The task
Below is a listing. Write out exactly its lines between the one holding "Task: Click 'OP: Signing" and the one holding "The height and", inclusive.

Entries shown

"""

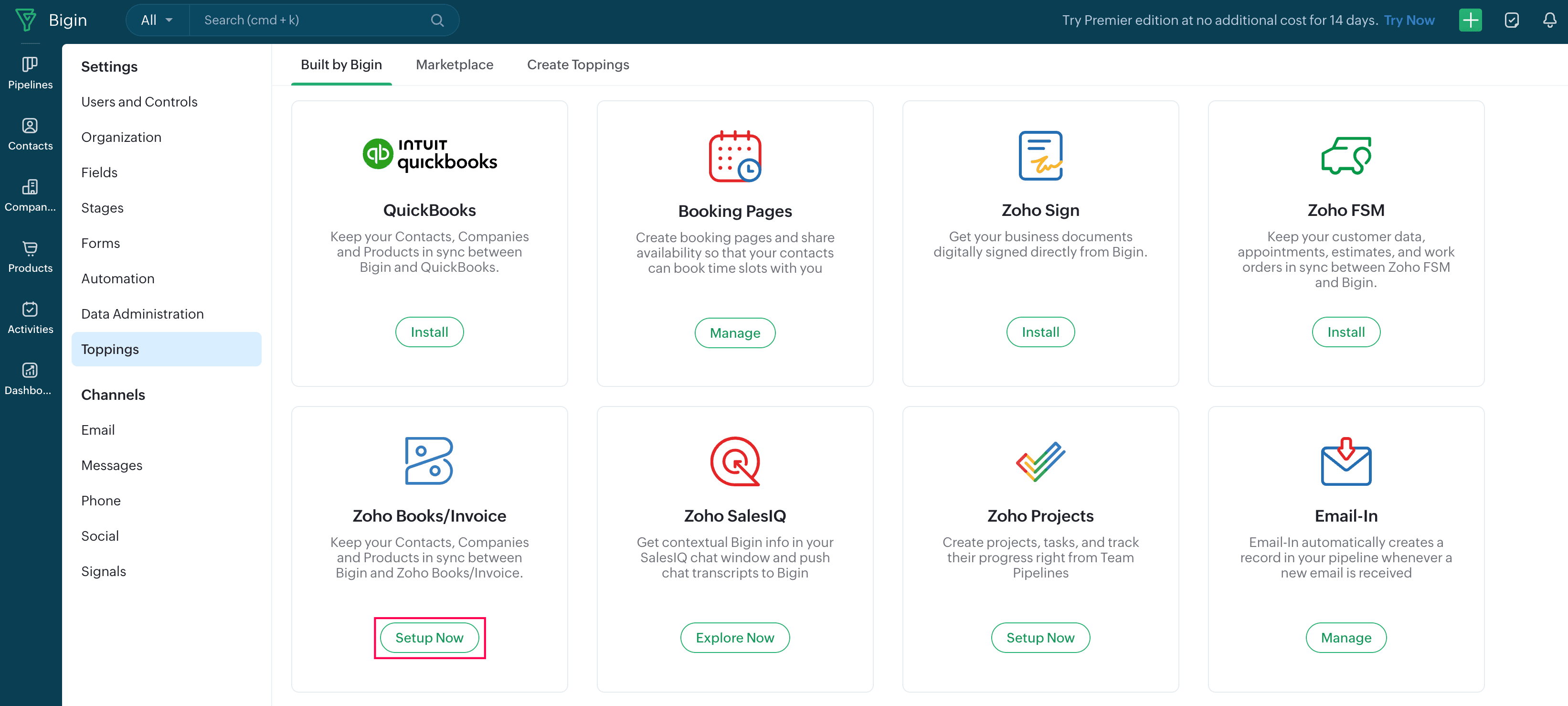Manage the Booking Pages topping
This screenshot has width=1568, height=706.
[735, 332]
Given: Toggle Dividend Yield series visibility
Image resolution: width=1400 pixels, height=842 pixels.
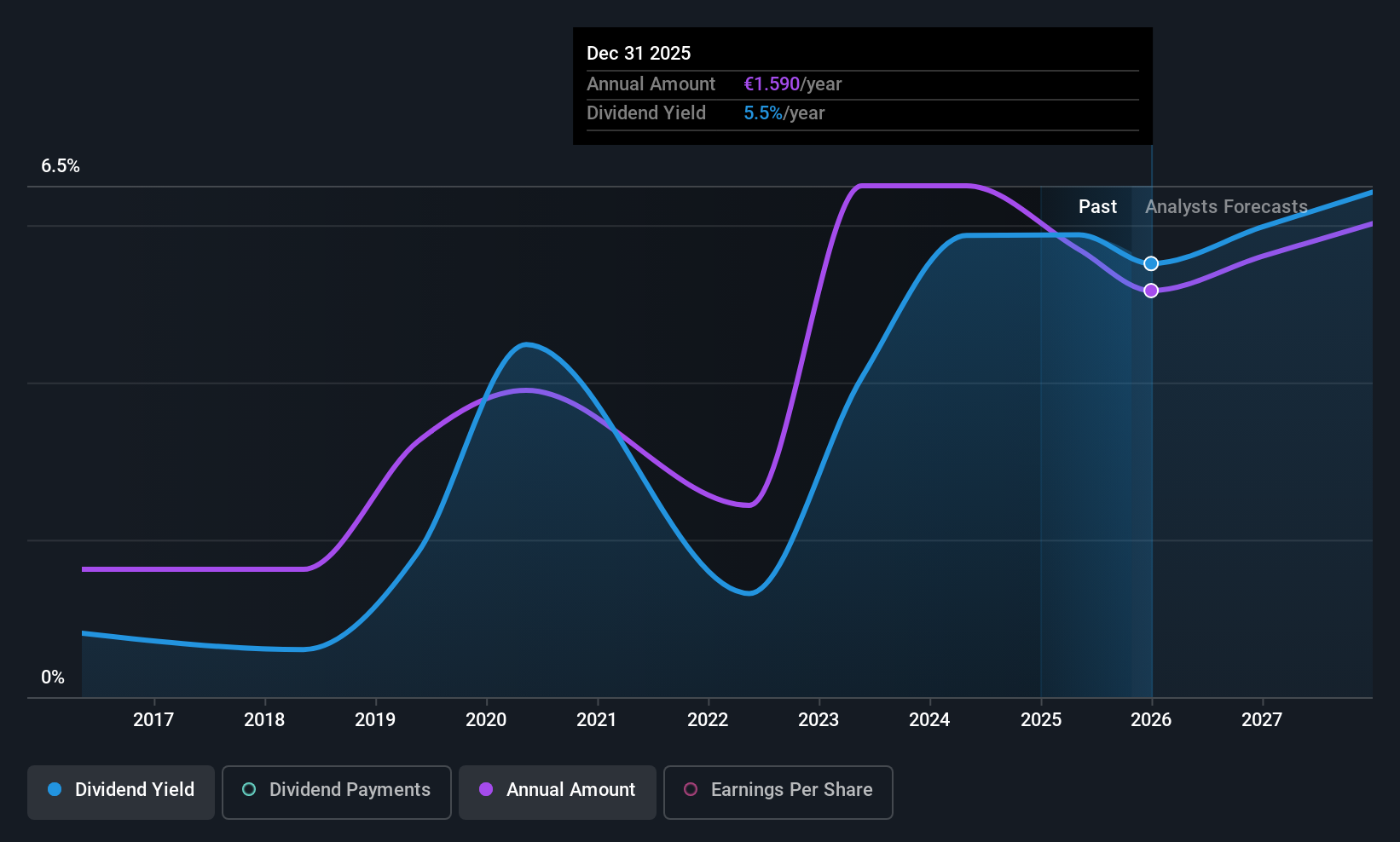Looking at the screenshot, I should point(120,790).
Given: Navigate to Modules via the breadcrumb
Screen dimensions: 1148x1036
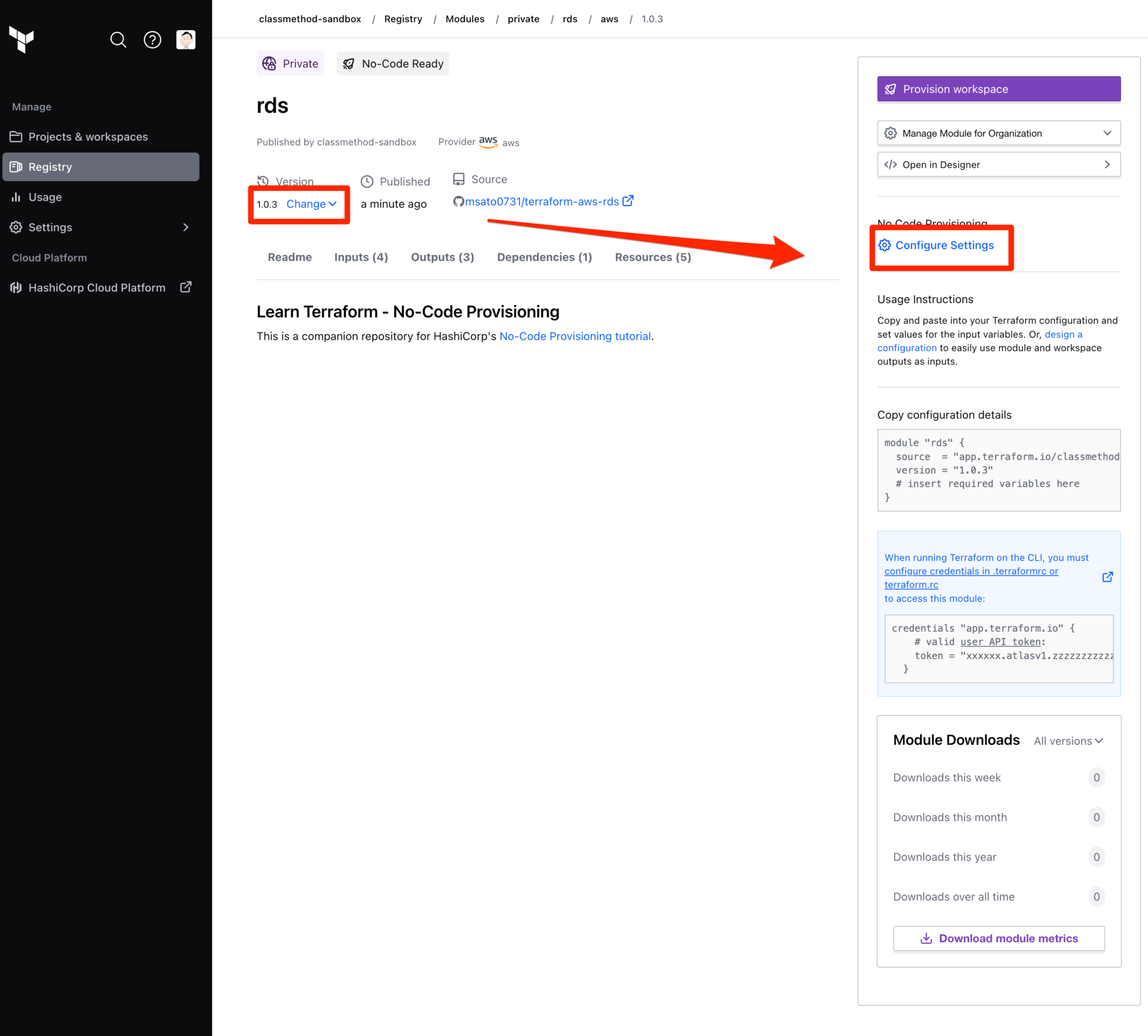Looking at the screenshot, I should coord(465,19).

"""
"""

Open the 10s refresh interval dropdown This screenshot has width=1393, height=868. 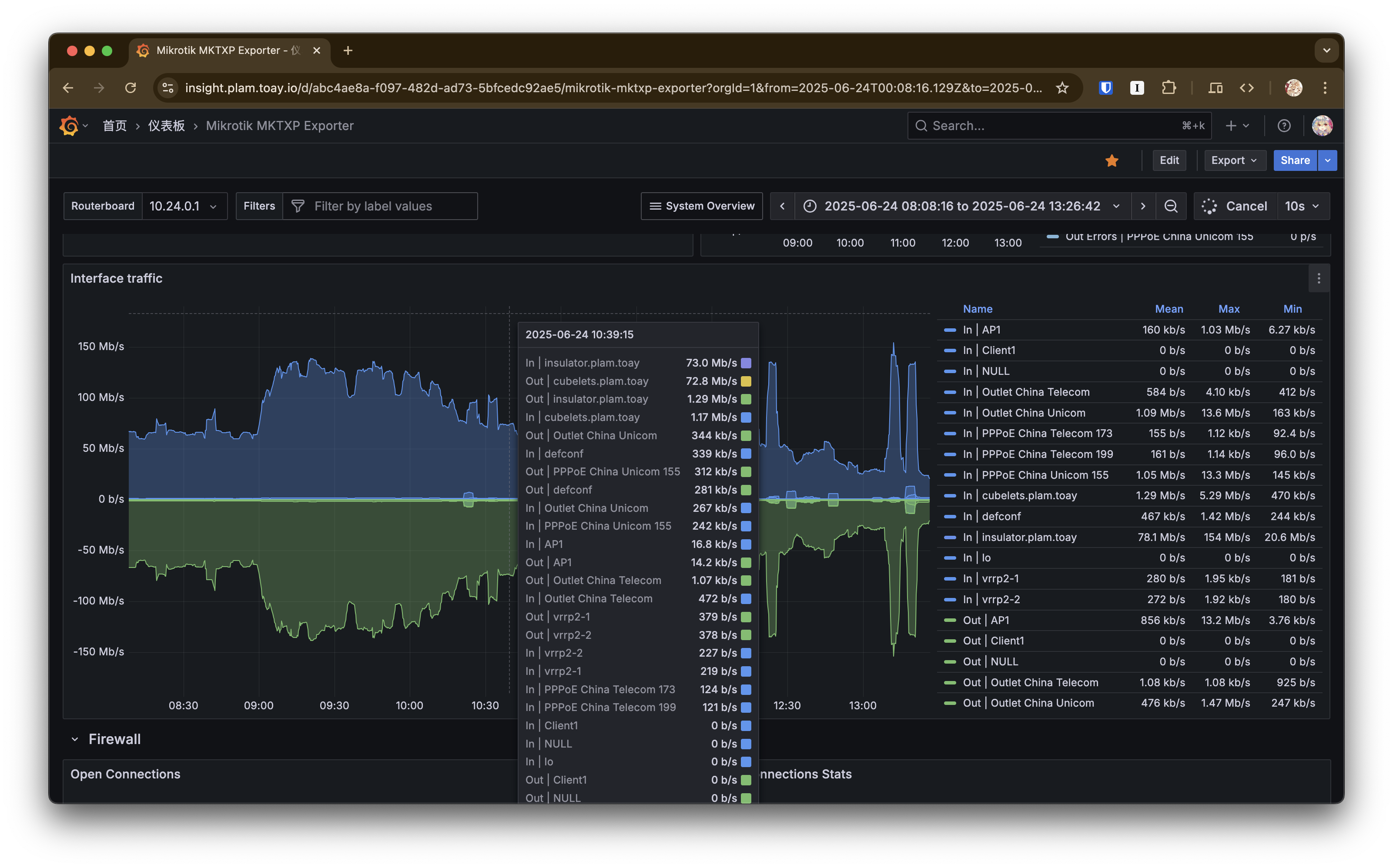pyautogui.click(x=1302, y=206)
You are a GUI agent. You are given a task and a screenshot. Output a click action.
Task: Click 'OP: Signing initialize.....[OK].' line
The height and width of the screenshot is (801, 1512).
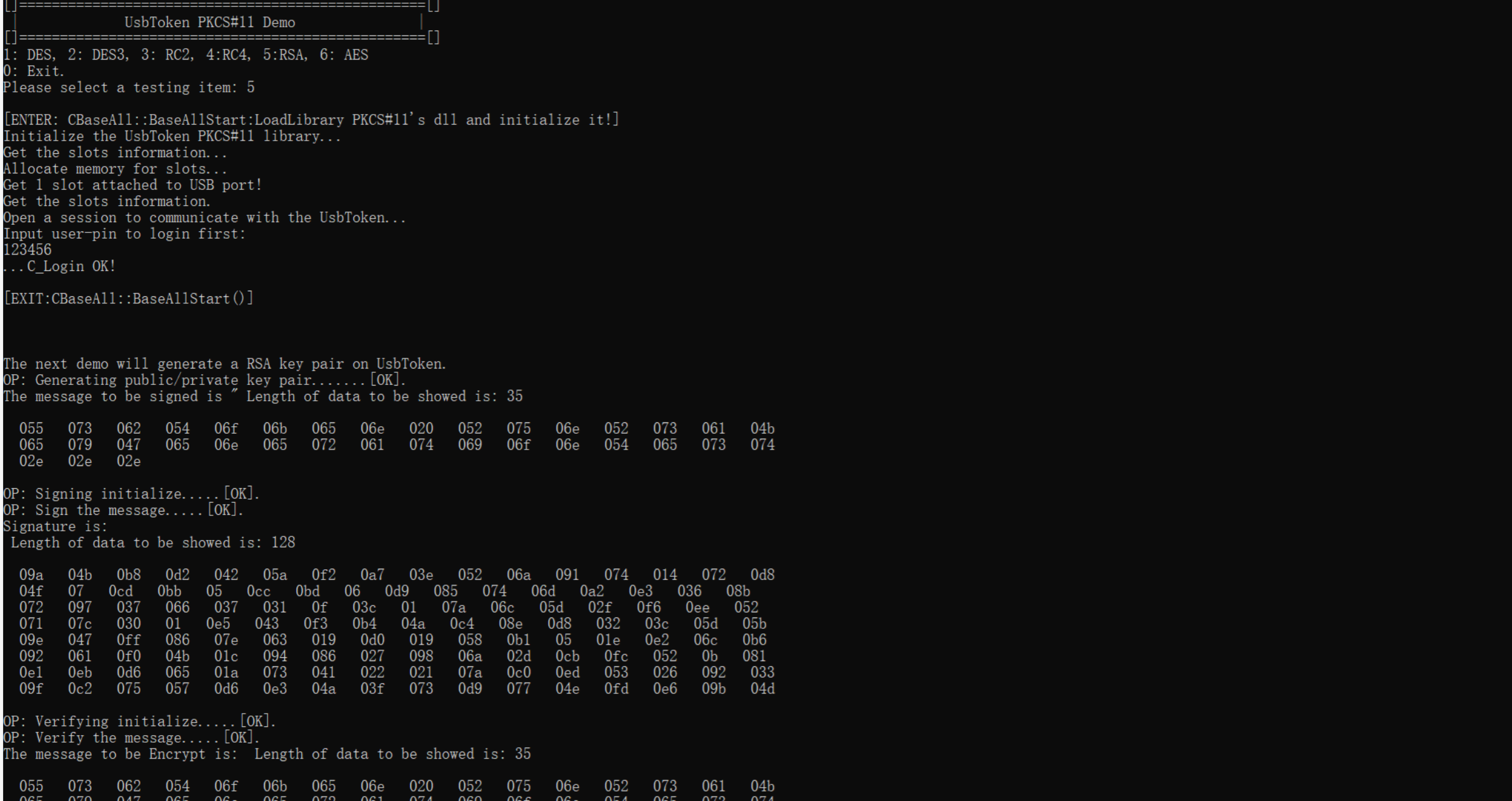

"""
"""

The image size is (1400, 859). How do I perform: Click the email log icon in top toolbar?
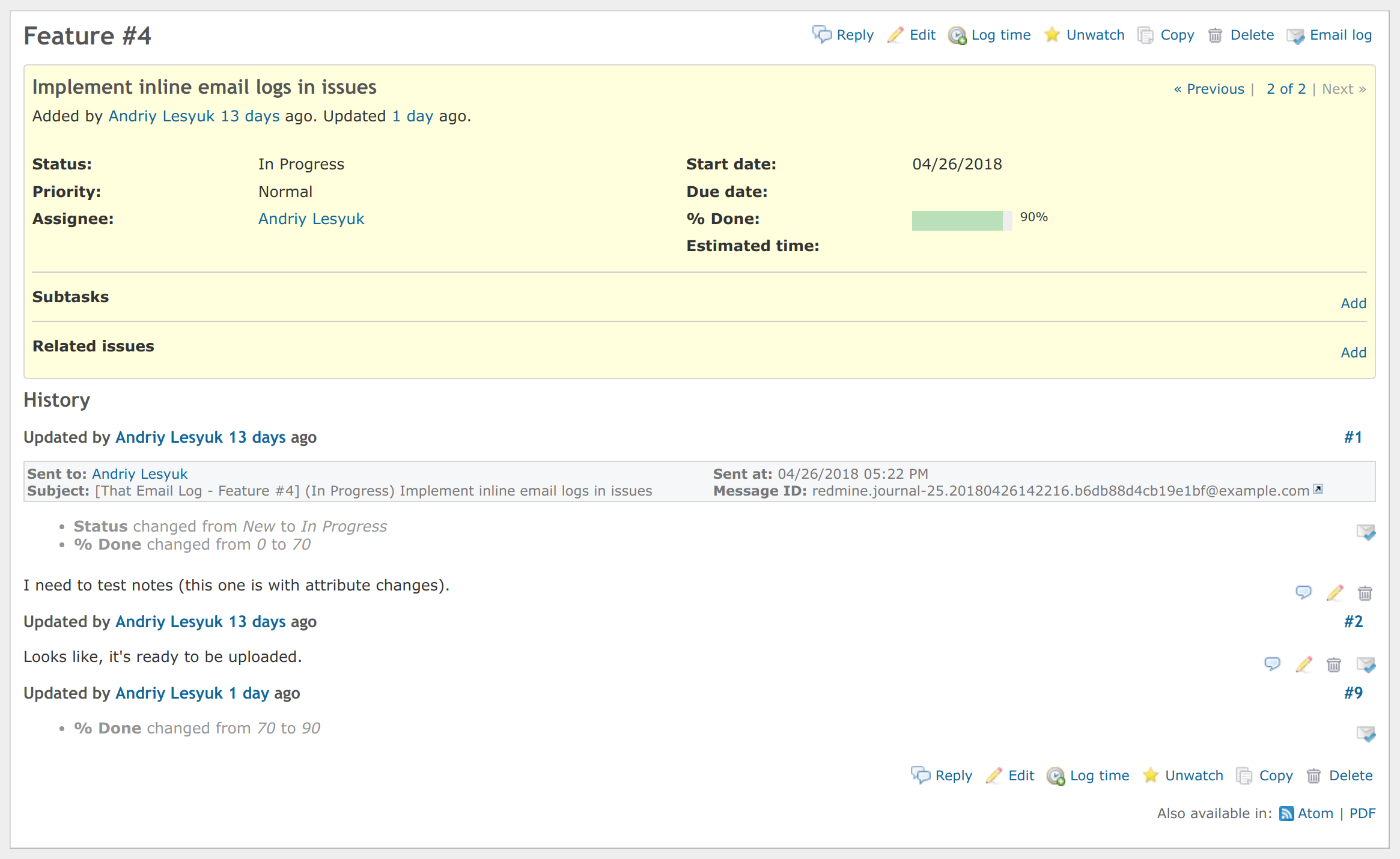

"""

Written answer
Task: Click 'OP: Signing initialize.....[OK].' line
The height and width of the screenshot is (801, 1512).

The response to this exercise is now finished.